Wyo. Stat. § 26-55-103

Current through the 2024 Budget Session
Section 26-55-103 - Disclosure and review of prior authorization requirements
(a) Each health insurer or contracted utilization review entity shall make any current prior authorization requirements and restrictions easily accessible on its website to enrollees, health care providers and the general public. Each health insurer or contracted utilization review entity shall directly furnish those requirements and restrictions within twenty-four (24) hours after being requested by a health care provider. Requirements and restrictions provided or posted under this subsection shall be described in detail but also in easily understandable language.
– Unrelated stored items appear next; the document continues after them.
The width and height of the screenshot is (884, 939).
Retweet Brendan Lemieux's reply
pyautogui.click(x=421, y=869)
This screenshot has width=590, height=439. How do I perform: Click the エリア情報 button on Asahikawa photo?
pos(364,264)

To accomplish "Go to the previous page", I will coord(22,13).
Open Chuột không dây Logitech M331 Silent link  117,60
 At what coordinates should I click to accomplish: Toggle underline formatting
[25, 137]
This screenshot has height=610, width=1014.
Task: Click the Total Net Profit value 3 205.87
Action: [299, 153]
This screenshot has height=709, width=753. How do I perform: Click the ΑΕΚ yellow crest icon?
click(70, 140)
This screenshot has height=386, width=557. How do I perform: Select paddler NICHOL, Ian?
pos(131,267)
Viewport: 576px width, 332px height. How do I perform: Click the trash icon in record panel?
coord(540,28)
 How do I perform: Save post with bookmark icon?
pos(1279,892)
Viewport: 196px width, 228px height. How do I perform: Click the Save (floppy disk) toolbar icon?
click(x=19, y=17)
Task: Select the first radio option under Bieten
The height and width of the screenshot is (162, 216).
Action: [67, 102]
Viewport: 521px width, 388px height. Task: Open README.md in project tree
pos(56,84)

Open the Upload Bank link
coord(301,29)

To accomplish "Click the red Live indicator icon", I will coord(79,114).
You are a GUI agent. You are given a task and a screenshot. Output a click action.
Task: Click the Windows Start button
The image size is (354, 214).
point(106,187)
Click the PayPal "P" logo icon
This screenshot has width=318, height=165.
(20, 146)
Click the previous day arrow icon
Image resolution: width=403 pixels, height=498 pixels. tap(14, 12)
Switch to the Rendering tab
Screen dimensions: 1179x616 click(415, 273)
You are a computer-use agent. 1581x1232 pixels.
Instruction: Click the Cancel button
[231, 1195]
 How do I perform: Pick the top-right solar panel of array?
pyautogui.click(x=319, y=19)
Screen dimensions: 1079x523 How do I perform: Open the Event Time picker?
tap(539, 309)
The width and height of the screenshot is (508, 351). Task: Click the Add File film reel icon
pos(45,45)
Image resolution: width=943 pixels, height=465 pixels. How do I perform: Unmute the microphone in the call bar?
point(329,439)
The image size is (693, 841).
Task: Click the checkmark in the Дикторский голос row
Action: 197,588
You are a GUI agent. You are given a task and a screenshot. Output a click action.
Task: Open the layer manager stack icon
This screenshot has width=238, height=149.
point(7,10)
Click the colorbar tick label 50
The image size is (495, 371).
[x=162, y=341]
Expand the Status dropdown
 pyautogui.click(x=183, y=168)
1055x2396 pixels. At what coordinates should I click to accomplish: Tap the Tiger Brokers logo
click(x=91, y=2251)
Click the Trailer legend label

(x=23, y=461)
Content published by a third party and licensed for use by a health insurer or contracted utilization review entity may be made available through the health insurer or contracted utilization review entity's secure password protected website, provided that the access requirements of the website do not unreasonably restrict access to any current prior authorization requirements and restrictions.
(b) Each health insurer or contracted utilization review entity shall not implement a new or amended prior authorization requirement or restriction unless its website has been updated to reflect the new or amended prior authorization requirement or restriction.
(c) Each health insurer or contracted utilization review entity shall provide affected contracted health care providers and enrollees written notice of any new or amended prior authorization requirement or restriction implemented under the health insurer's medical policy or the health insurance contract not less than sixty (60) days before the new or amended prior authorization requirement or restriction is implemented.
(d) The department of insurance shall promulgate rules requiring health insurers or contracted utilization review entities to make statistics available to the public and the department regarding prior authorizations and adverse determinations. At a minimum, the statistics shall include categories for:
(i) The health care provider specialty;
(ii) The medication or diagnostic test or procedure;
(iii) The indication offered;
(iv) The reason for the adverse determination;
(v) Whether the adverse determination was appealed;
(vi) Whether the adverse determination was upheld or reversed on appeal;
(vii) The time between submission of the prior authorization request and the authorization or initial adverse determination.

W.S. 26-55-103

Added by Laws 2024, ch. 19,§ 1, eff. 7/1/2024.